Word and element pointing rows:

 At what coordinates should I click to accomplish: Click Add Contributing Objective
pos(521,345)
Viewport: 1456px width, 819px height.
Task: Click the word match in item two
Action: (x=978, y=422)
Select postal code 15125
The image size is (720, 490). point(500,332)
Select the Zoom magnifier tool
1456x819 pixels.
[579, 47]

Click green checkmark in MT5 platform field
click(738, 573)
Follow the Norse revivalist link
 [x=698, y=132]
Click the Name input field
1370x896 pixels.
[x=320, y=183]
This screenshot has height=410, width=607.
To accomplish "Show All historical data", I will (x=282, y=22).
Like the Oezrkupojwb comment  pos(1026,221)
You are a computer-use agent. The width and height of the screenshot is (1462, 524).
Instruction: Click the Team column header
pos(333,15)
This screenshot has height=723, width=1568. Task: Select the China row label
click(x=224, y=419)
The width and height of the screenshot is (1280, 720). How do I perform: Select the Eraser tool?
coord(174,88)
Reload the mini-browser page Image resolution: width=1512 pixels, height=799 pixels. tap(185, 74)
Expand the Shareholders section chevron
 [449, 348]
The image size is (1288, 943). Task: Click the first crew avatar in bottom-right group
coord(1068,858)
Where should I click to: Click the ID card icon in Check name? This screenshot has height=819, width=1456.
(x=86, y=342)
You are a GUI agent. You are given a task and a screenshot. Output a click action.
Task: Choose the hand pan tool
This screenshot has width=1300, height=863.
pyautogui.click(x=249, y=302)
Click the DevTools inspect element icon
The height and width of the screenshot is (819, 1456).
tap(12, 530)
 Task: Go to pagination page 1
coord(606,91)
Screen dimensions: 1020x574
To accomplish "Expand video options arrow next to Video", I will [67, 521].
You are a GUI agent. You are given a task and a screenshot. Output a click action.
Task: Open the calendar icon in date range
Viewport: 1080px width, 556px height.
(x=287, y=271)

GIVEN TASK: Swap "comment" for "post" in the rows beginning with the line containing "Click the Name input field" and continuing through the line containing "Like the Oezrkupojwb", and reproduce only those lines with every other part unchanged.

TASK RESULT:
Click the Name input field
1370x896 pixels.
[x=320, y=183]
This screenshot has height=410, width=607.
To accomplish "Show All historical data", I will (x=282, y=22).
Like the Oezrkupojwb post  pos(1026,221)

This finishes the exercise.